Su cabellera cae, ensortijada, como tejida de mariposa monarca,
resplandece al sol, ilumina en la sombra,
la humedad enmaraña los mechones que enmarcan su rostro
de madona bizantina,
su aromática tez café con leche, rezuma Mediterráneo,
aunque quizá nada tengan que ver sus raíces cubanas con ese mar aciago.
A fin de cuentas Lucía es una gacela marina:
morenita, rubia y ojiclara; es también un ave,
cuerpo de lluvia fresca, agua danzarina a sus 22 años.
Eso sí, trabaja como negra: al alba da clases de aeróbics,
el sol en el cenit la encuentra guiando arrecifes
y ya ido el día anima los shows que ofrece el hotel
(duerme un rato por la noche y otro rato al medio día).
Entre Cancún y Tulum las aves anidan en ramajes de nubes verdes;
los venidos de extranjia atisban ahí el paraíso.
Los cuerpos son sudor y no lágrimas.
Lucía, hecha al trabajo, se baña tres veces al día.
Muchos se han arrebatado con los duraznos de sus mejillas,
con sus ojos pequeños que ni el obsecado sol obliga a parpadear.
Unos han logrado rozarlos con besos; la mayoría sólo con miradas
—y ahogos súbitos, como azotados por una ola—,
cuando les han sido pagadas por una sonrisa.
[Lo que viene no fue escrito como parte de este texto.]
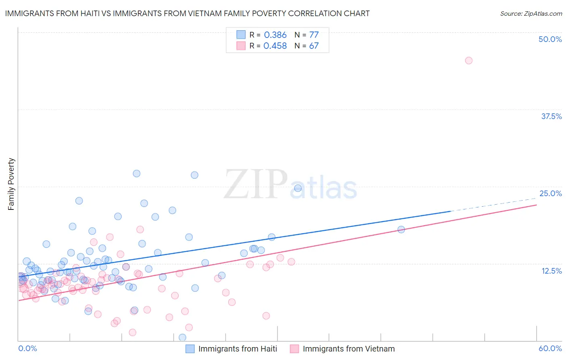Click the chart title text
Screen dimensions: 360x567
187,14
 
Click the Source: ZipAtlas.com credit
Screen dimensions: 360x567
531,14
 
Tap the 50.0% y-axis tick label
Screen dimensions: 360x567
550,39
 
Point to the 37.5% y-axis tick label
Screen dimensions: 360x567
551,116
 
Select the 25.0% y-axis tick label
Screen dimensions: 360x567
550,193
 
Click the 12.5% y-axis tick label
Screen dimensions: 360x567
551,271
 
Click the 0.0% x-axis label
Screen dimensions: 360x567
27,348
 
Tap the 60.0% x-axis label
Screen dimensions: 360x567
550,348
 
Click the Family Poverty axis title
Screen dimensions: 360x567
11,184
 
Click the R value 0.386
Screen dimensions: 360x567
275,35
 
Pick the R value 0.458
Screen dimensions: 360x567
275,46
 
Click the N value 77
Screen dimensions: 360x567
314,35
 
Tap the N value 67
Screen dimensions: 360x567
314,46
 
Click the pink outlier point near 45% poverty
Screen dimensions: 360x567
469,61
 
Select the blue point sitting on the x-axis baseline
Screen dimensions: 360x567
182,337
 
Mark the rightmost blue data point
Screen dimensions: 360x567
401,229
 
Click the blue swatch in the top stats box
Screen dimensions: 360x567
241,35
Los hombres; agradarles, atraerlos es sólo parte del trabajo.
Sacudirse algunos chapulines enredosos, urracas chirriantes.
Dar entrada a otros, horas extra, las mejor pagadas.
Con apenas mirarlos, Lucía muerde sus pensamientos,
toma medida de cuánto la desean.
Quienes estuvieron con ella han visto desvanecerse,
escurridizos ángeles rey, otros recuerdos.
Algunos, incluso, anclaron sus naves intentando vivir, revivir
[en ese encuentro.
Los pocos con los que ha decidido tejer sábanas
con los hilos de la luna para cubrir la desnudez de los cuerpos,
aprendieron que el paraíso existe;
se les permitió libar de las alas del cielo, sus licores nocturnos,
y han vuelto a verse envueltos por la mar en calma,
como entrando en el regazo de la madre tierra.
La nada y el ser, la eternidad y el instante, la nube mullida, cachonda,
son un aceite que sus dedos de arroyuelo tropical y tibio
esparcen sobre la piel a la que ella ha decidido acariciar.
Su beso de noche insomne, glaciar de deshielo,
es música para la piel nutrida de sol,
tanto como lo es la fresca laguna, agua dulce y descansada,
que ofrecen sus pequeños pechos, sus redondos glúteos vialácticos.
Lucía se ha titulado: profesional del amor.
La historia del hombre y del planeta subyacen
entre sus muslos de mar y tierra;
el sagrado y fresco cenote de su sexo comulga
y purifica/sacrifica a los elegidos;
les lleva de la mano de santa Teresa,
a elucidar misterios de rezos y plegarias linguales,
y el idioma es un diccionario mudo, innecesario,
los glifos del amor se encienden como velas místicas, marinas.
Nadie a quien le haya abierto las puertas núbeas de sus cielos
ha podido no amarla, no perderse en ella.
Y ella,
ella nunca ha amado a nadie.
Mariano Morales Corona. (2005). Lucía. En Jueves (Para guardar al amor de la ausencia de mañana)(53-59). Puebla, Pue.: LunArena Arte y Diseño S.A de C.V.